The domestication of digital technology has brought debate over sampling other people's music and copyright above ground, most notably in last year's furore over Danger Mouse's Grey Album, made by combining elements of the Beatles' White Album and Jay Z's Black Album.

Creating mash-ups of disparate music has become a popular past-time now consumers have the tools to remix songs on their home computers. Retooling existing work is a long-established tradition in art, and conceptual pioneer Marcel Duchamp is probably the most guilty for adding appropriation to the art curriculum.

His 1919 work L.H.O.O.Q. extended his use of readymade objects to irreverently pencilling a moustache and goatee on to a Mona Lisa print, questioning the famous painting's sexuality.

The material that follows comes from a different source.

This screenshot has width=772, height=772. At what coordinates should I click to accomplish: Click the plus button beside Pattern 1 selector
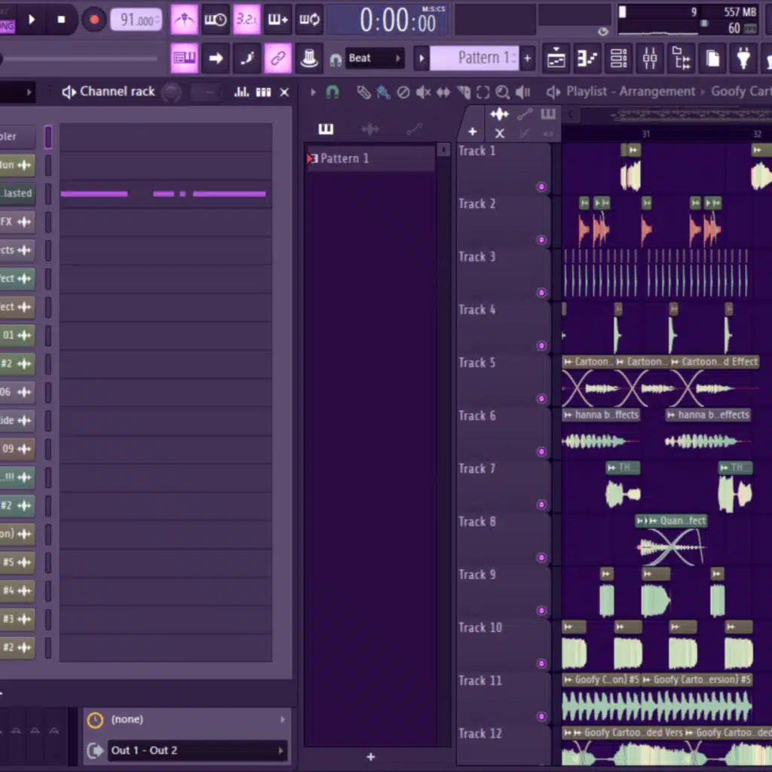click(x=527, y=58)
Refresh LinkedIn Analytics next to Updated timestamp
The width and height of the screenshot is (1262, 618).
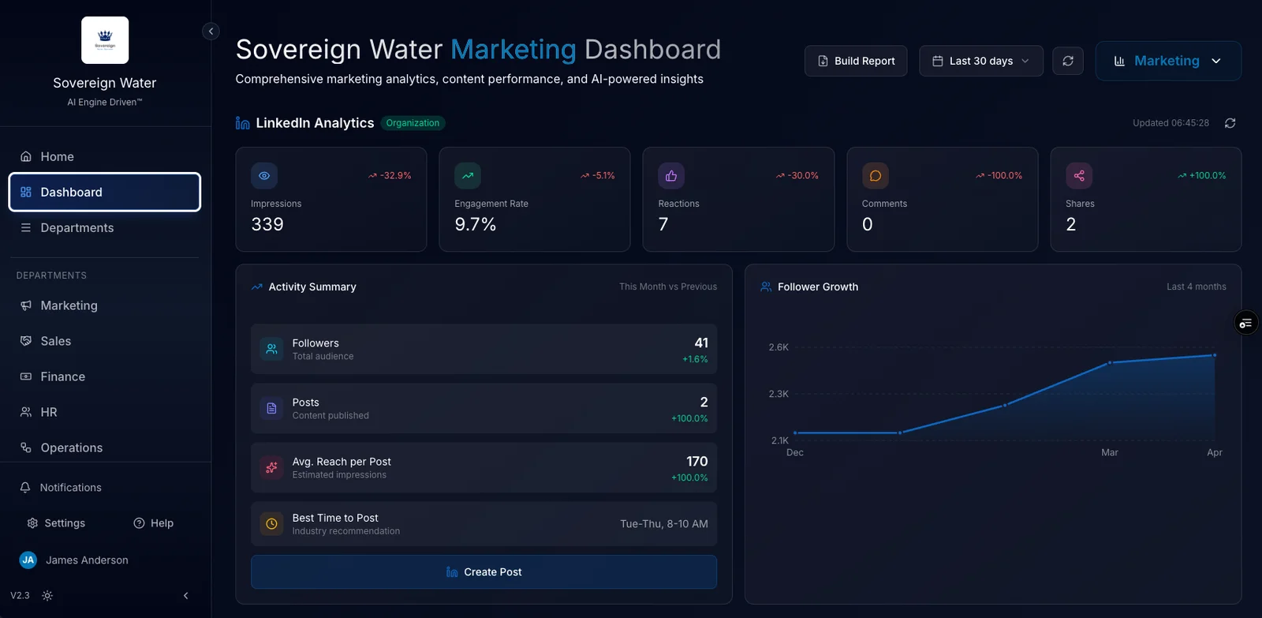click(x=1230, y=123)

American artist Jill Miller's I Am Making Art Too is the video equivalent of a mash-up, taking John Baldessari's 1971 performance video I Am Making Art, adding a Missy Elliot soundtrack and editing herself into the action.

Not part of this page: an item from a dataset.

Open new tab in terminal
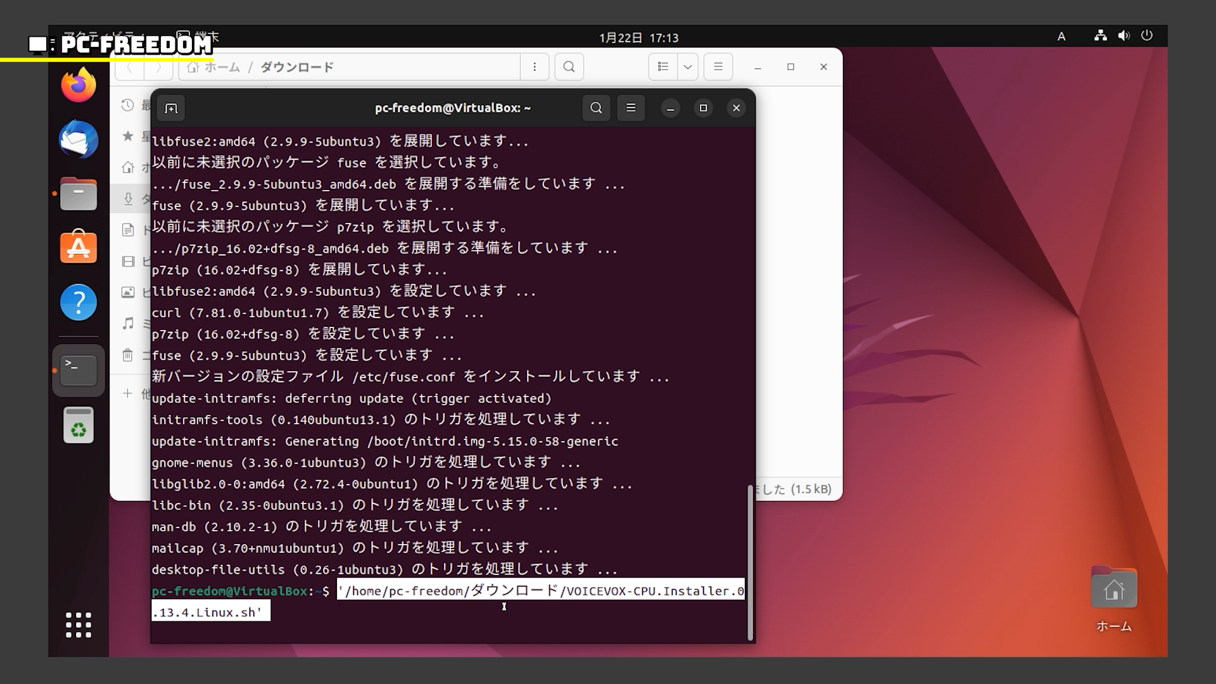This screenshot has width=1216, height=684. click(x=171, y=108)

Although Miller had no communication with Elliot, Baldessari gave his enthusiastic consent, even supplying the original footage for her to work with.

"I had many discussions with John about his work," Miller says. "He has so many great stories. He's in a position where he has nothing to lose by being generous to young artists. We talked about some of his older work and he mentioned being a bit embarrassed when watching some of it, particularly I am Making Art.

About a year after that, I said to John wouldn't it be funny if he gave me his master to digitise.

"I had no idea how lucky I was at that moment. It was all so casual. After he saw the final cut he laughed and said, 'Do the rest of them, will you?' "

In I Am Making Art, Baldessari makes slow-motion, Tai-Chi style gestures, announcing with each movement he is making art and parodying the earnestness of much performance art.

Although a respected giant of conceptual art, he was well aware of the potential for banality and, in another ironic work from 1971, students repeatedly wrote, "I will not make any more boring art".

Appropriation often works best when it is sympathetic to the original while intelligently giving it a new perspective and, without negating Baldessari's intentions, Miller has extended his parody, transforming the dry, black-and-white aesthetic of early video art into a booty-shaking, hip-hop video.

Miller's understanding of the era of early performance art is romanticised, tinted with nostalgia. "I was not alive in 1971 but when I look at video and performance art from that period, I conjure a time when there were more possibilities, when artists perceived the world as a wide-open place where almost anything could happen."

In the United States, the civil rights movement and burgeoning feminist movement clearly inspired these feelings. "Of course, my knowledge of this is shaped by other people's memories and photographs and stories."